Munton placed restrictions on them that included wearing ankle monitors.

Their release infuriated former students and child advocates. Former residents who talked to The Star about the reform school described punishment that included withholding food and water and being forced to stand against a wall for hours for even minor infractions.

In September, the Householders asked the judge to loosen their home confinement restrictions. Among the reasons given was that they wanted the freedom to leave their Vernon County home to be able to drive to Walmart for groceries. The couple also asked to be able to go to church on Sundays instead of listening on their phones from home.

Munton denied the requests.

Amanda Householder sued her parents in March for forced labor, beating her for their own sexual gratification and making her punish other students at their southwest Missouri boarding school.

She alleged that her parents made her work at Circle of Hope as a teenager and help discipline students, including the use of painful physical restraints that sometimes lasted for hours. She also accused her parents of beating her while she was naked, making her do repeated exercises for hours on end and force-feeding her until she’d vomit, then making her eat it.

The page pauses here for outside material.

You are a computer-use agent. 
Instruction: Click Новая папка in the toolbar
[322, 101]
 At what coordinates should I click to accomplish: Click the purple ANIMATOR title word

Some of the childhood abuse, she said, also occurred at Agape Boarding School, where Boyd Householder worked before opening Circle of Hope. She alleged that Agape’s founder, who died in October, was aware of the abuse for years but did nothing to stop it and failed to report the allegations to authorities.

The Householders opened Circle of Hope near Humansville in 2006. They closed it shortly after about two dozen girls were removed amid an investigation in August 2020. In a September 12, 2020, interview with The Star, the Householders vehemently denied the allegations against them and accused their daughter of wanting to do anything to shut them down.

They haven’t spoken to the media since.